─── EXTRAIT DU TEXTE ───

Les élections européennes vont se tenir dans neuf mois et ne vont pas être une simple formalité. À force de chamboulements dans la vie politique des pays membres de l’Union, nul ne peut prédire ce que sera la géographie politique du prochain Parlement. Une seule certitude prévaut, ce ne seront plus les deux grandes coalitions des conservateurs et des socialistes qui en domineront les activités.
Le processus de démantèlement progressif de l’Europe va trouver dans ces élections une excellente occasion de s’exprimer. Le courant nationaliste et xénophobe, que les dirigeants européens incapables de formuler une réponse à l’exode des réfugiés ont alimenté, va tenir le devant de la scène de la campagne électorale. Qui aurait pu penser, il y encore un an, que c’est sur ce thème et non sur celui de la relance de l’Europe que les partis allaient s’affronter ?
C’est le prix à payer pour l’application de la politique budgétaire d’austérité qui a été imposée et de réformes ultra-libérales présentées comme indiscutables. La crise financière s’est alors majoritairement traduite par la déconfiture de la social-démocratie et le renforcement de l’extrême-droite. Savamment attisée, la peur l’a emporté. Il fallait un bouc émissaire, ce furent d’abord les banques, auxquels les réfugiés ont ensuite succédé. Le système était ainsi hors de portée.
En attendant que le processus électoral s’engage, les autorités européennes sont déjà à la manœuvre, discrètement, sur le terrain qui leur importe le plus, le partage des postes-clés à pourvoir. C’est en premier lieu le cas de la présidence de la Commission et de la BCE, les deux plus déterminants d’entre eux.
Le moteur franco-allemand, tant de fois sollicité, ne fait plus recette sauf comme une figure imposée devant les caméras. Angela Merkel est devenue la concurrente d’Emmanuel Macron, au corps défendant de ce dernier. La chancelière a stoppé net son plan de relance européen et l’a ramené sur terre, condamnant à gérer l’Union à la qui mieux mieux au centre de contradictions internes grandissantes.

─── EXTRAIT DES DONNÉES ───

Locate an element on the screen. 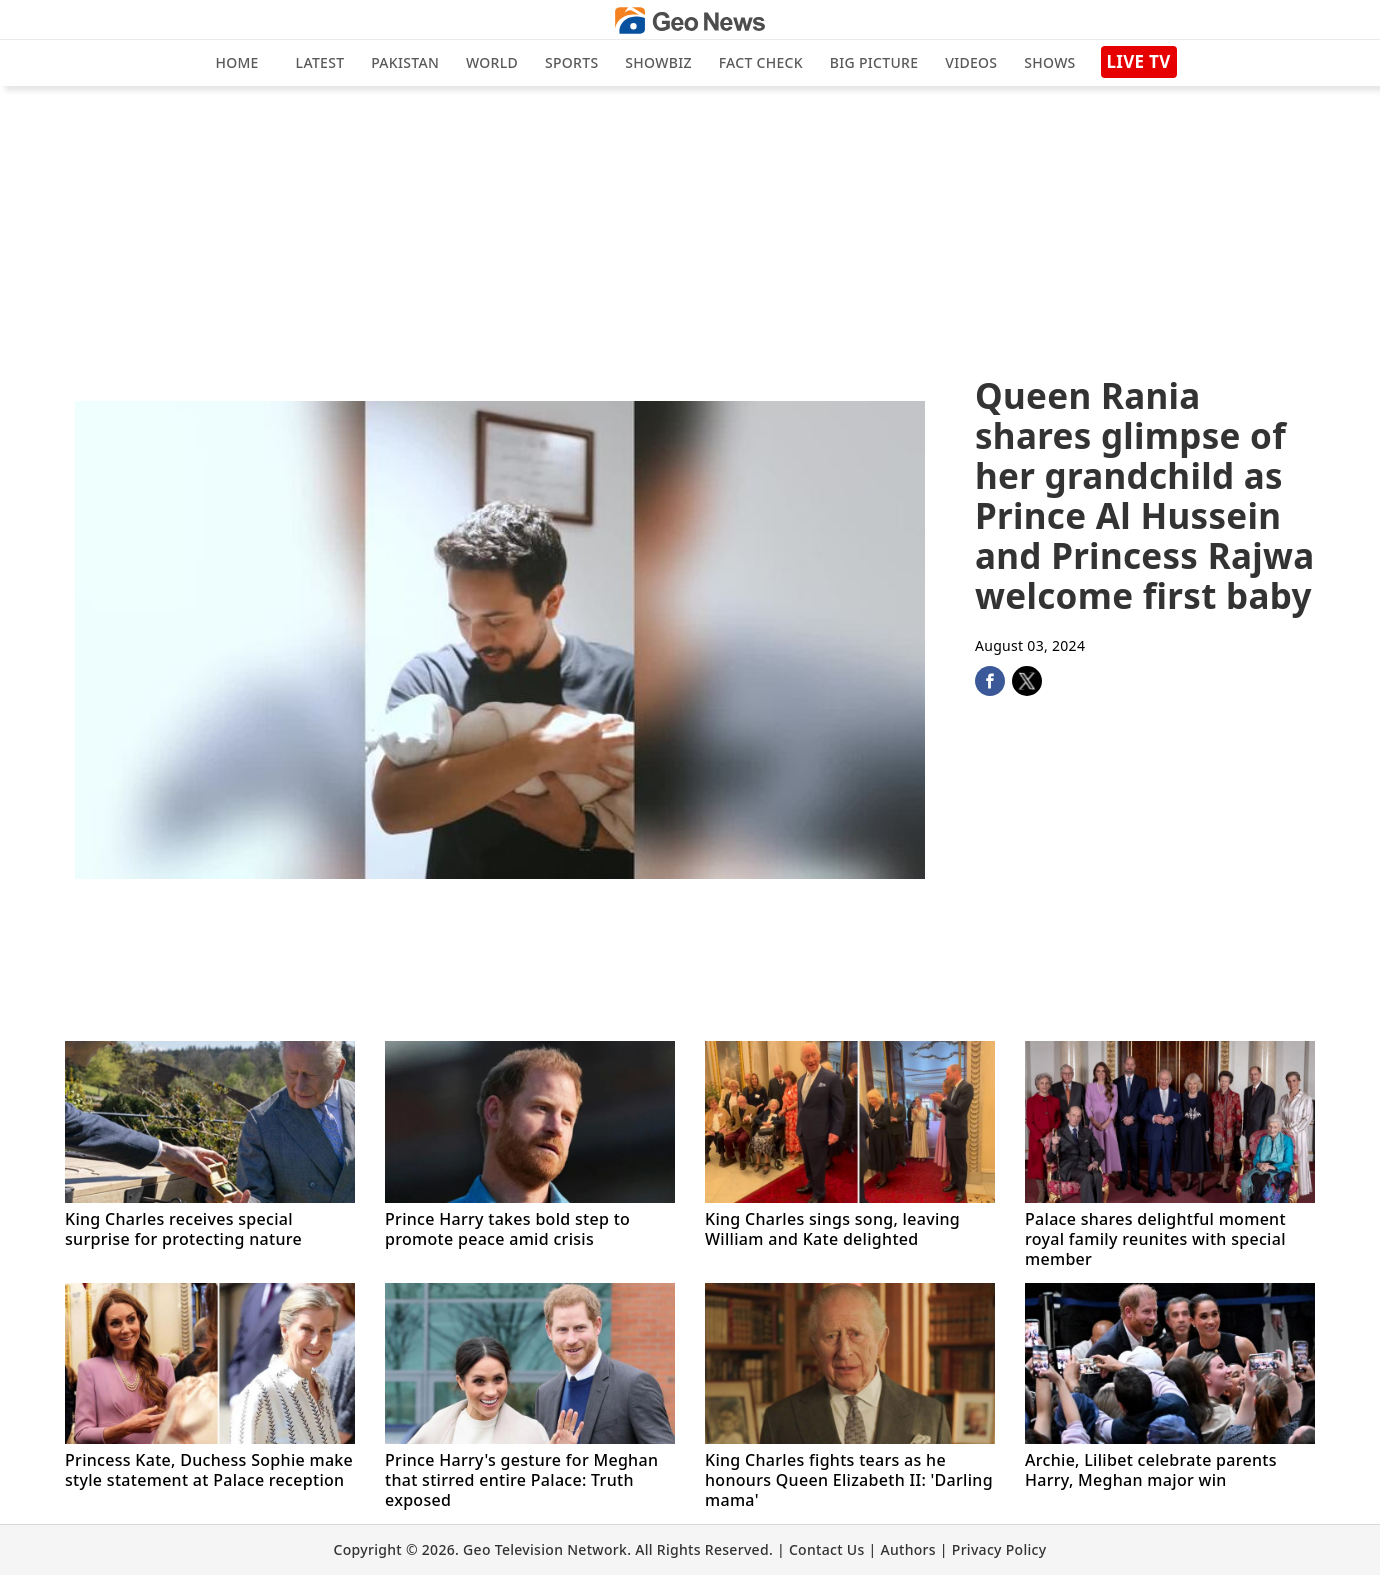 Image resolution: width=1380 pixels, height=1575 pixels. Shows is located at coordinates (1049, 62).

───

## OBJECTIF DE L'EXERCICE
D'après le texte sur les élections européennes, pourquoi le courant nationaliste et xénophobe va-t-il occuper le devant de la scène pendant la campagne ? Répondez en une à trois phrases. Appuyez-vous uniquement sur le texte.

## CORRIGÉ
Les dirigeants européens, incapables de formuler une réponse à l'exode des réfugiés, ont alimenté ce courant. Le texte présente aussi son essor comme le prix à payer pour la politique budgétaire d'austérité imposée et pour des réformes ultra-libérales présentées comme indiscutables.